To solve the problem, we need to determine the maximum amplitude \( A \) of the platform undergoing vertical simple harmonic motion (SHM) such that the block of mass \( M \) does not detach from the platform. ### Step-by-Step Solution: 1. **Understanding Forces Acting on the Block**: The block experiences two forces: the gravitational force acting downwards, \( Mg \), and the normal force \( N \) acting upwards from the platform.

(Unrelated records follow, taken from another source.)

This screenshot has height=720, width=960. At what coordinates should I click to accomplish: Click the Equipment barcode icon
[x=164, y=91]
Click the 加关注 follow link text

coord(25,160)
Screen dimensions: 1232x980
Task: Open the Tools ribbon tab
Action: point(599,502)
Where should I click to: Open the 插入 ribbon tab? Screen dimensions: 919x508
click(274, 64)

The block will not detach from the platform as long as the normal force \( N \) is greater than or equal to zero. 2. **Applying Newton's Second Law**: According to Newton's second law, the net force acting on the block in the vertical direction can be expressed as: \[ N - Mg = Ma \] where \( a \) is the acceleration of the block due to the SHM of the platform. 3. **Acceleration of the Platform**: The acceleration \( a \) of the platform can be expressed in terms of the amplitude \( A \) and angular frequency \( \omega \): \[ a = -\omega^2 A \sin(\omega t) \] Here, \( \omega = \frac{2\pi}{T} \), where \( T \) is the time period of the SHM. 4. **Substituting Acceleration into the Force Equation**: Substituting the expression for \( a \) into the force equation gives: \[ N - Mg = -M\omega^2 A \sin(\omega t) \] Rearranging this, we find: \[ N = Mg - M\omega^2 A \sin(\omega t) \] 5. **Condition for the Block to Remain in Contact**: For the block to remain in contact with the platform, the normal force \( N \) must be greater than or equal to zero: \[ Mg - M\omega^2 A \sin(\omega t) \geq 0 \] This simplifies to: \[ g \geq \omega^2 A \sin(\omega t) \] 6. **Finding Maximum Value of Sine Function**: The maximum value of \( \sin(\omega t) \) is 1. Therefore, we can write: \[ g \geq \omega^2 A \] Rearranging this gives: \[ A \leq \frac{g}{\omega^2} \] 7. **Substituting for Angular Frequency**: Since \( \omega = \frac{2\pi}{T} \), we have: \[ \omega^2 = \left(\frac{2\pi}{T}\right)^2 = \frac{4\pi^2}{T^2} \] Substituting this into the inequality gives: \[ A \leq \frac{g T^2}{4\pi^2} \] 8. **Conclusion**: Therefore, the maximum amplitude \( A \) of the platform so that the block does not detach from it is: \[ A = \frac{g T^2}{4\pi^2} \] ### Final Answer: The maximum amplitude of the platform so that the block is not detached from it is \( A = \frac{g T^2}{4\pi^2} \).